WED 203 Vanishing white matter disease due to variant mutations in the EIF2B- 1 gene

Abstract

This otherwise fit and well 25 year old gentleman presented with new onset intermittent stabbing headaches associated with generalised tiredness and one nocturnal seizure. His neurological examination was normal and there were no dysmorphic features. He continues to remain intact neurologically.Initial CT Brain showed periventricular low attenuation changes bilaterally associated with bi-frontal atrophy.
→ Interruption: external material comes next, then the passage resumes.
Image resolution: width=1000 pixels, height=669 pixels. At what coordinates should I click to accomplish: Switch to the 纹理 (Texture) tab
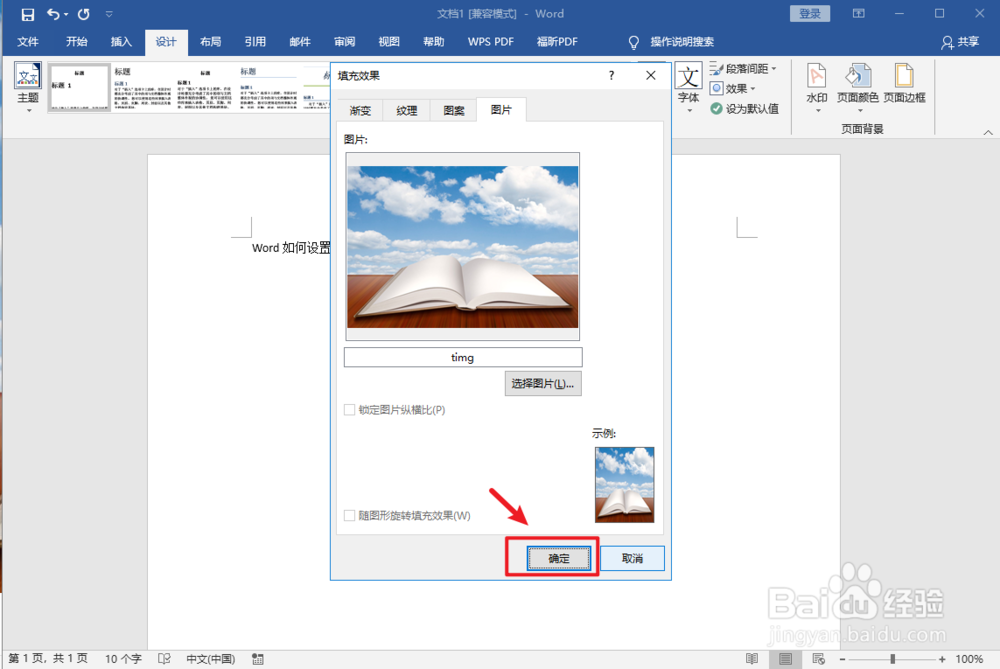click(x=406, y=110)

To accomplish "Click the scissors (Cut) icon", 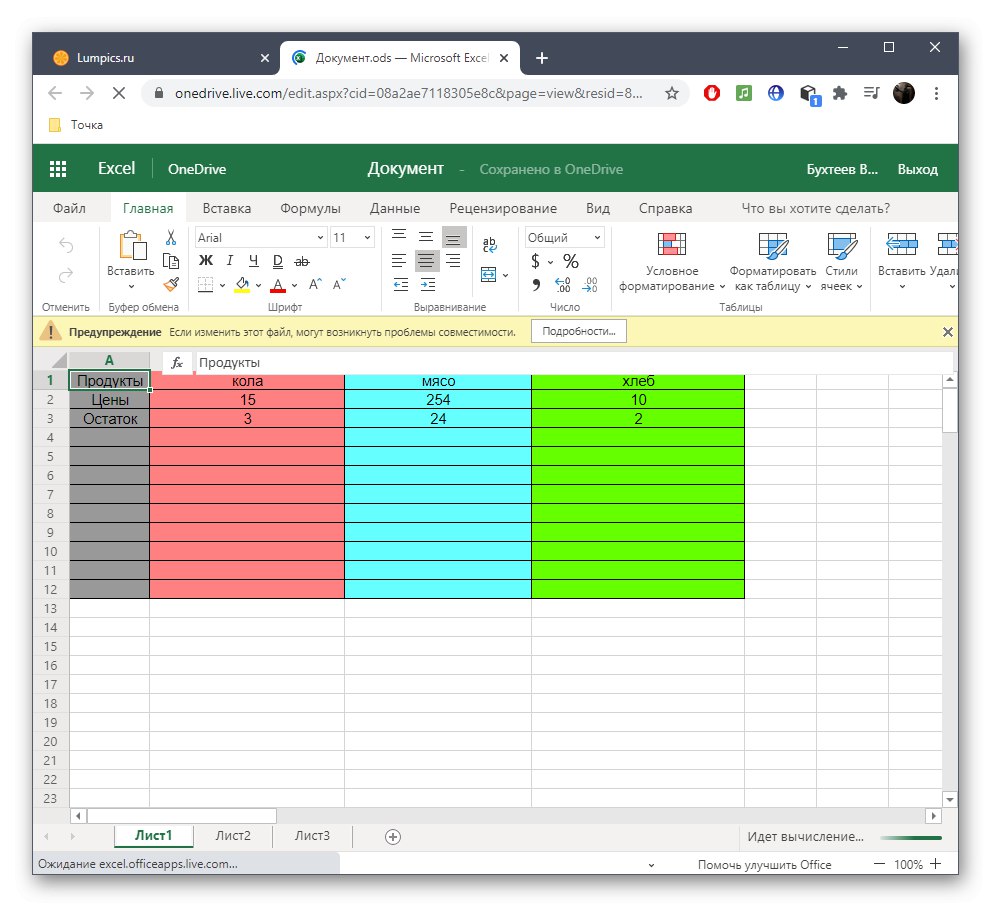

MRI Brain confirmed extensive periventricular White Matter T2 high signal changes in keeping with Leukomalacia and generalised cerebral atrophy.Genetic testing revealed 2 variant mutations in the EIF2B1 gene, of which one has been previously reported pathogenic and the other is a frame shift variant – likely pathogenic consistent with a diagnosis of vanishing White Matter Leukodystrophy.VWM leukodystrophy is an autosomal recessive disorder characterized by variable neurologic features, including progressive cerebellar ataxia, spasticity, and cognitive impairment associated with WM lesions on brain imaging. The prevalence is unknown; and age at onset can range from early infancy to adulthood. Rapid neurological deterioration can occur following minor head trauma, infections and stress. Mutations in EIF2B1, EIF2B2, EIF2B3, EIF2B4 and EIF2B5 genes cause leukoencephalopathy with Vanishing White Matter.